She’s done pretty well in a typical kindergarten class. She’s reading above grade level but her math skills are below. She’s writing well when she wants to write well.
And therein lies the problem. Olivia can be stubborn. She comes across as a difficult child because she tends to bond with one adult in each setting and then steadfastly refuses to speak to any of the others who might be in the room.
Teachers can’t test a child who won’t respond to them. They can’t possibly report on what she knows if she won’t show them what she knows, what she can do.
So next year she’s going to be an official first grader but she’ll be in a self-contained classroom with one teacher, one aide and three other students.
For Olivia, having a two to one ratio between the students and teachers is a great move. Another positive to this is that she’ll be with a teacher she’s already been seeing every day this past year. The special education teacher will be the one who is in charge of this self-contained classroom. Olivia already talks to this teacher, is comfortable with her and her aide, who again, will be in the classroom next year.
The class will be concentrating on the first grade curriculum at a slightly slower pace. There will be fewer distractions, less noise than that which is typical of a classroom with up to thirty kids and two adults.
All this is great. It really is.
When I told my mom and my husband about this plan, they both thought it sounded like the perfect thing for Olivia.
And yet…why do I feel a little sad for my girl? Is it because I fear she’ll lose out on the social aspect of being in a typical classroom? Maybe. I also worry that if she’s not around her typical peers for more than a few minutes at a time each day, she’ll fall farther and farther behind.
But I also know that first grade is going to lay the academic groundwork for the coming years and if she were placed in a classroom with over twenty kids and two adults, she’d definitely be left in the dust academically.
While she’s held her own academically, being in a typical classroom this year hasn’t done her a lot of favors socially. She still doesn’t talk to her peers, she won’t eat lunch at school with her peers. She won’t participate in small group discussions with her peers.
Academically, she does better one on one with an adult. So for first grade, we’re going to go with something as close to that as we can.
I’m consoling myself and my stupid fragile feelings with the fact that next year for first grade Olivia will join her typical peers for lunch, their ‘specials’ (gym, music, art, and computer classes) and recess. She will be exposed to these kids in social settings but she’ll also be getting the very best academic start she can.
I’m also telling myself that social stuff can come later. She has time to get comfortable with her typical peers. Right now, she doesn’t even seem to want to. But she does want to read, she does love to write. She hates to count but we’re working on that.

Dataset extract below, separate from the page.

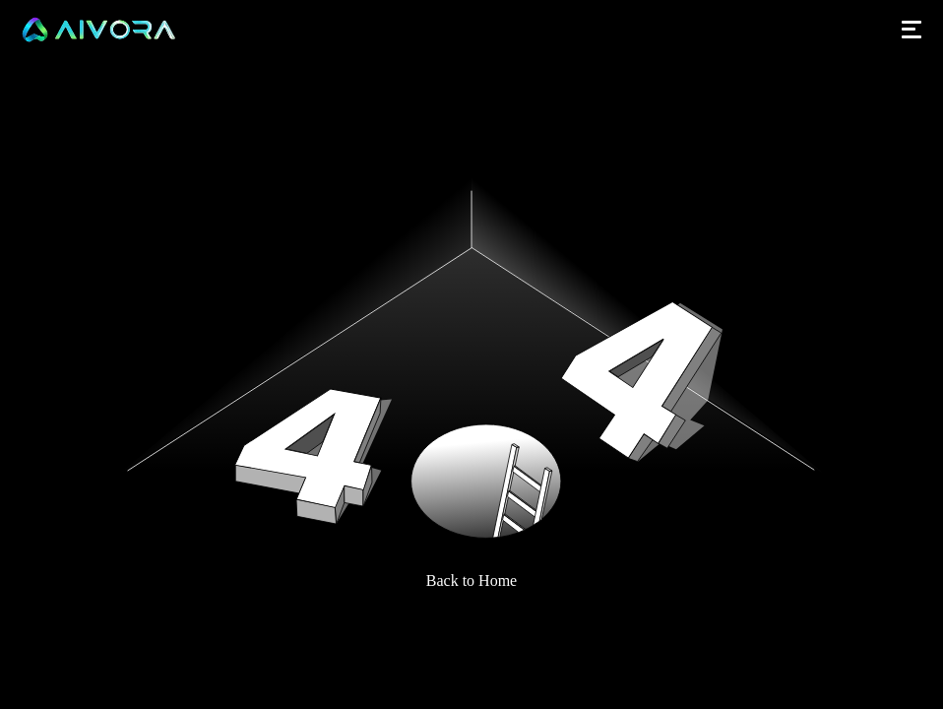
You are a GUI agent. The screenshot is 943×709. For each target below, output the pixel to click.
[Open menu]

For now, I’m happy with the plan in place for first grade. I trust the teacher she’ll be working with. I know this woman wants what I want, for Olivia to do her best, and for her to be confident enough to let the rest of us know all that she really does know. Her teachers can't test her if she won't talk to them. They can't report on what she knows if she won't reply when they ask her questions. Right now, she'll talk to Mrs. A. I have high hopes that days working directly with Mrs. A next year will help Olivia build confidence in herself and her own abilities and knowledge.